AssertionError: AssertionError not raised
rhattersley commented 10 years ago

@pelson - I've added commits and/or PR comments above which tackle all your comments except splitting biggus into separate modules. That'll take some head scratching, so might be best placed in a separate PR.

pelson commented 10 years ago

I don't necessarily agree that having a threaded engine is easy to debug. I found the following issue:

b = biggus.NumpyArrayAdapter(np.arange(24).reshape(3, 4, 2))
print biggus.ndarrays([biggus.mean(biggus.mean(b, axis=1), axis=-1)])
Exception in thread <biggus.ProducerNode object at 0x215ee90>:
Traceback (most recent call last):
  File "lib/python2.7/threading.py", line 552, in __bootstrap_inner
    self.run()
  File "lib/python2.7/threading.py", line 505, in run
    self.__target(*self.__args, **self.__kwargs)
  File "biggus/biggus/__init__.py", line 185, in run
    i in range(len(self.iteration_order))]
ValueError: 0 is not in list

Exception in thread <biggus.StreamsHandlerNode object at 0x215ee10>:
Traceback (most recent call last):
  File "python2.7/threading.py", line 552, in __bootstrap_inner
    self.run()
  File "python2.7/threading.py", line 505, in run
    self.__target(*self.__args, **self.__kwargs)
  File "biggus/biggus/__init__.py", line 264, in run
    self.output(self.finalise())
  File "biggus/biggus/__init__.py", line 282, in finalise
    return self.streams_handler.finalise()
  File "biggus/biggus/__init__.py", line 1096, in finalise
    array = self.running_total / self.array.shape[self.axis]
AttributeError: '_MeanStreamsHandler' object has no attribute 'running_total'

Exception in thread <biggus.StreamsHandlerNode object at 0x215ed50>:
Traceback (most recent call last):
  File "/data/local/sci/r28/lib/python2.7/threading.py", line 552, in __bootstrap_inner
    self.run()
  File "/data/local/sci/r28/lib/python2.7/threading.py", line 505, in run
    self.__target(*self.__args, **self.__kwargs)
  File "/data/local/itpe/git/biggus/biggus/__init__.py", line 264, in run
    self.output(self.finalise())
  File "/data/local/itpe/git/biggus/biggus/__init__.py", line 282, in finalise
    return self.streams_handler.finalise()
  File "/data/local/itpe/git/biggus/biggus/__init__.py", line 1096, in finalise
    array = self.running_total / self.array.shape[self.axis]
AttributeError: '_MeanStreamsHandler' object has no attribute 'running_total'

Luckily the error message is pretty good, as the traceback is pretty tricky to follow.

pelson commented 10 years ago

Ok. Once that is fixed (and all related StreamsHander definitions are explicitly definied), I'm getting close to merging.

:+1:

rhattersley commented 10 years ago

all related StreamsHander definitions are explicitly definied

Do you mean: docstrings for the _StreamsHandler class and all its sub-classes?

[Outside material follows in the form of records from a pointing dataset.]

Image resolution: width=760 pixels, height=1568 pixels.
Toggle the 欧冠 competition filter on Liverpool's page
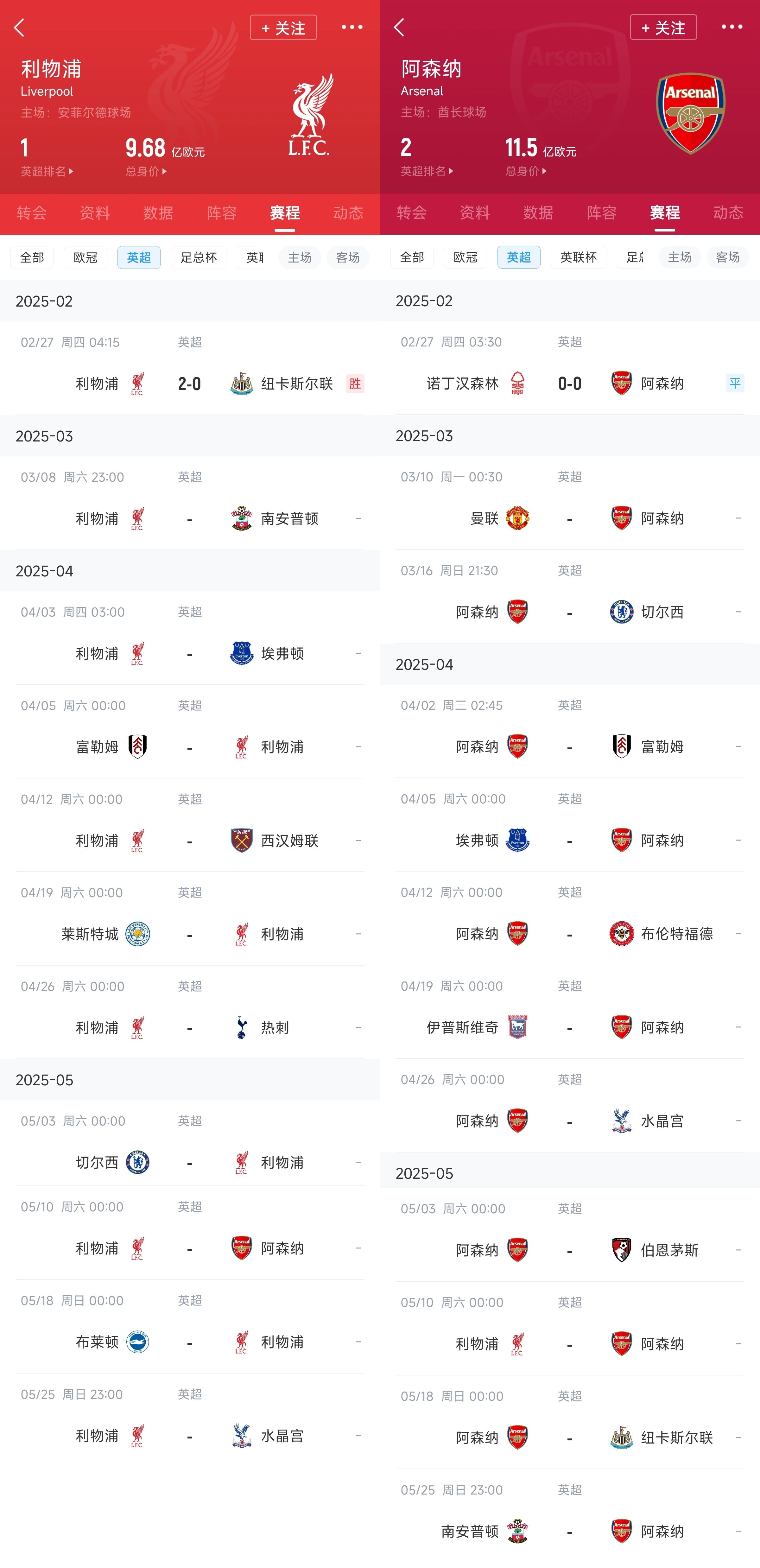(x=85, y=257)
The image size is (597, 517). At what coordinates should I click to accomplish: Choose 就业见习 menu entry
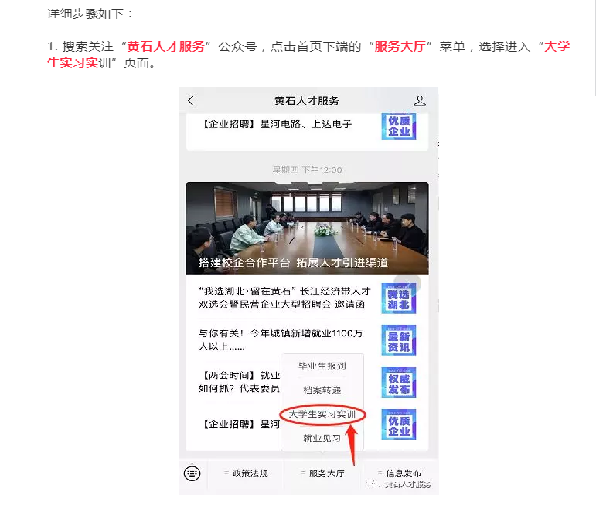(322, 438)
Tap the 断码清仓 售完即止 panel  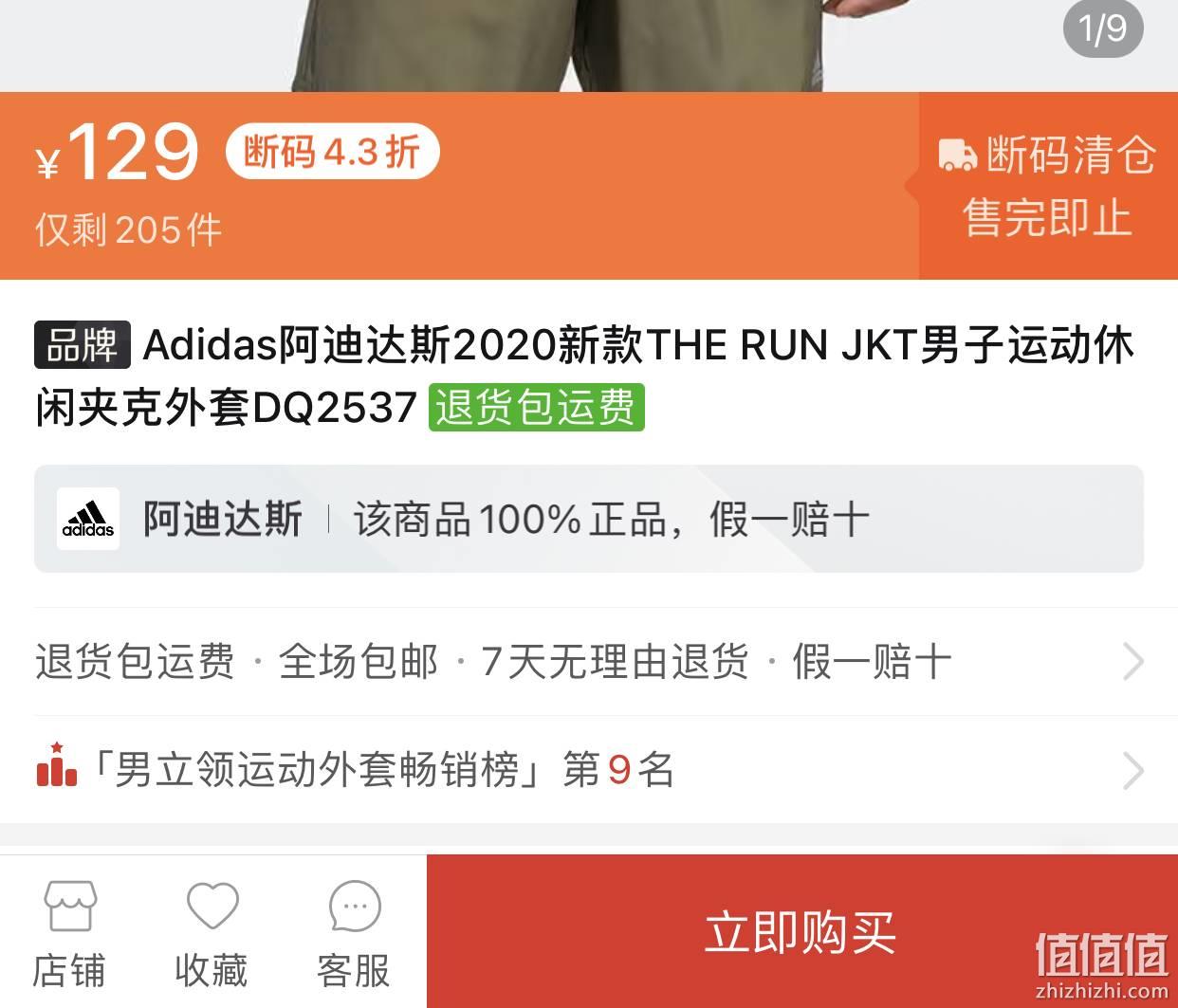[x=1048, y=186]
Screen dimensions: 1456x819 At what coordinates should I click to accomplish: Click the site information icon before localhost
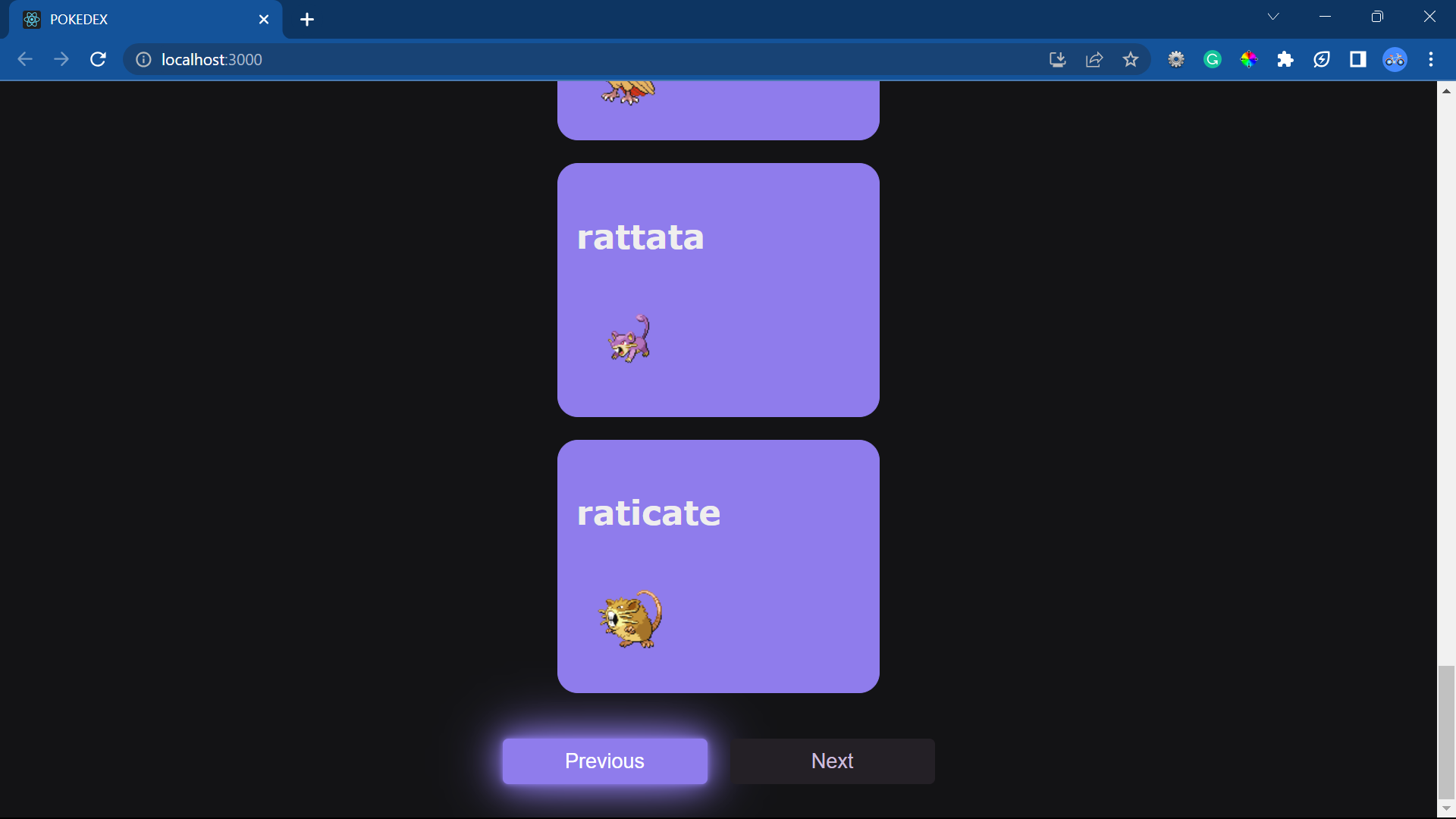143,59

pelson commented 10 years ago

Do you mean: docstrings for the _StreamsHandler class and all its sub-classes?

No. I mean that any instance attributes which are used in finalise should be defined in __init__ - I believe that is the reason for the traceback above.

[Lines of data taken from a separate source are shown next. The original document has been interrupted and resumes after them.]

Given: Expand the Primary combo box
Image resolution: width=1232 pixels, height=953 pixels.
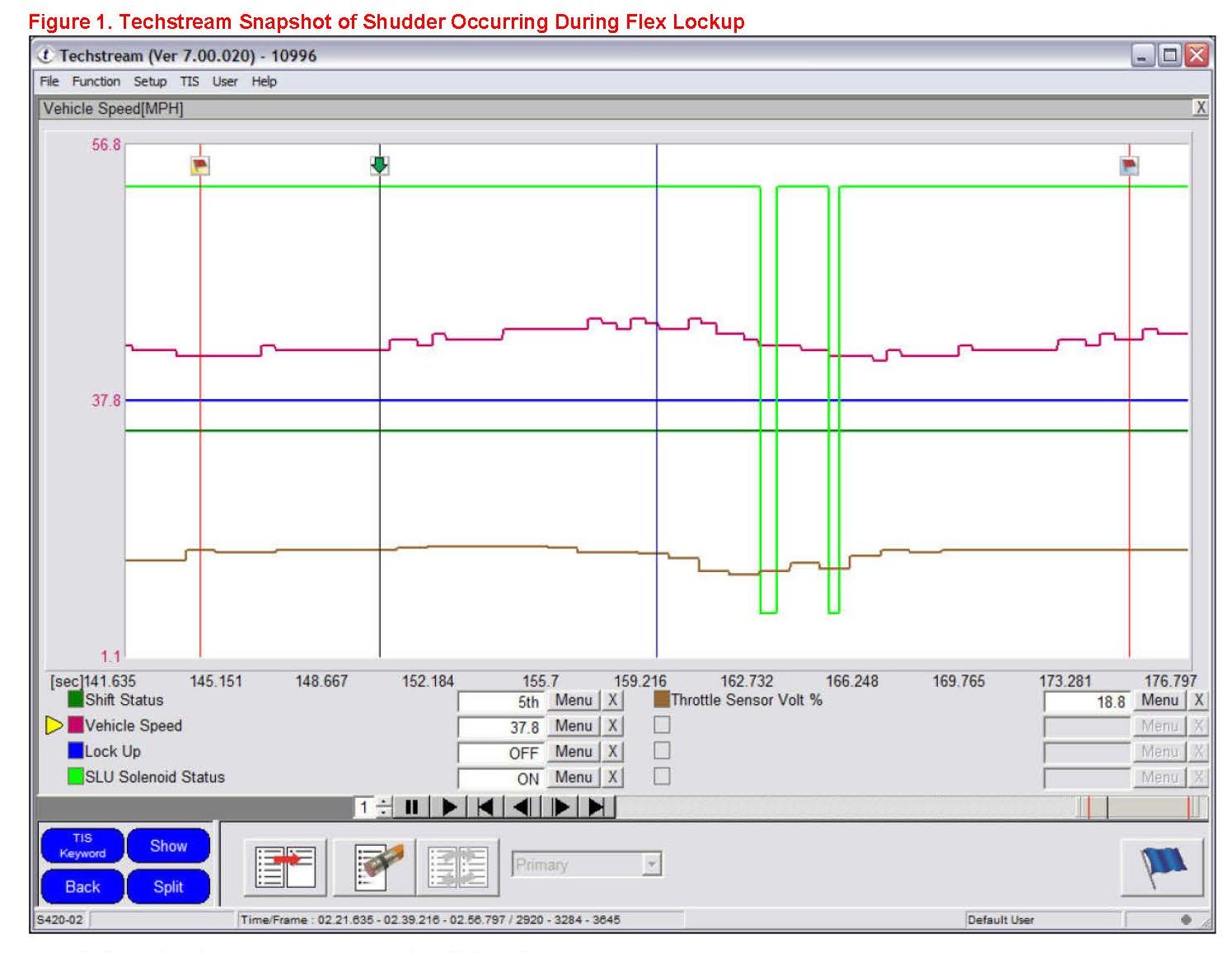Looking at the screenshot, I should [x=652, y=865].

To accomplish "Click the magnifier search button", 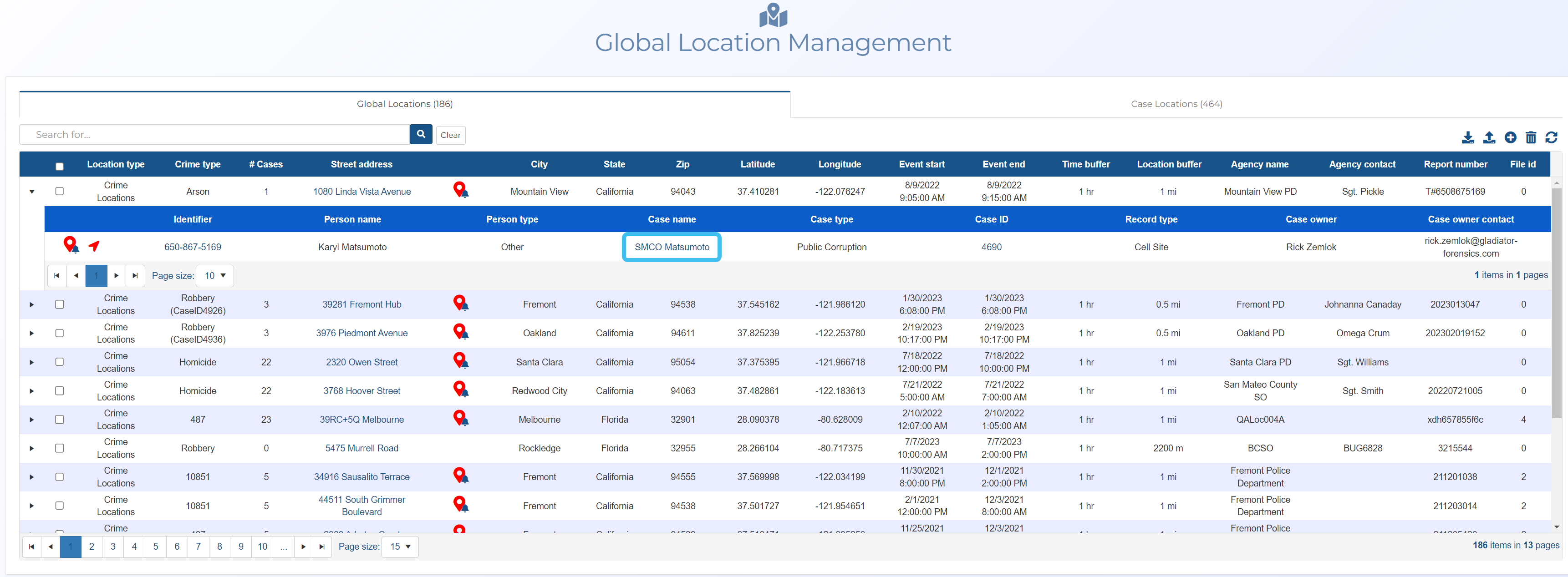I will click(421, 135).
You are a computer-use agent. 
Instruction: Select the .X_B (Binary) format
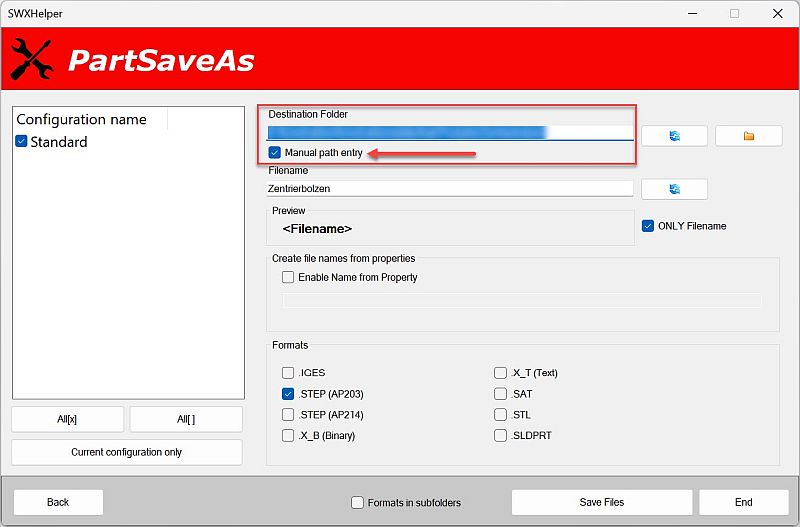click(288, 436)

rhattersley commented 10 years ago

Ah, I see. Actually, the error message concerning running_total was a distraction. The real/original error was ValueError: 0 is not in list triggered by the use of a negative axis. I've pushed a fix for that already.

Getting rid of the "distraction" errors should be done by avoiding running the finalise code at all when an error has occurred. I'm happy to have a stab at that too....

pelson commented 10 years ago

Getting rid of the "distraction" errors should be done by avoiding running the finalise code at all when an error has occurred. I'm happy to have a stab at that too....

I think I just proved the problem with the error message interpretation with threaded execution - I know there isn't a lot we can do about it, but it is worth remembering - it will bite somebody at some point.

rhattersley commented 10 years ago

I've just pushed a couple of commits which:

rhattersley commented 10 years ago

:tada: :clap:

@pelson - thanks for helping to knock this PR into shape. Yes, there are still some issues to be addressed (e.g. splitting into multiple files and figuring out the relationship between the Array, Handler, and Engine classes) but it's a big step forwards to be able to get rid of the axis==0 limitation.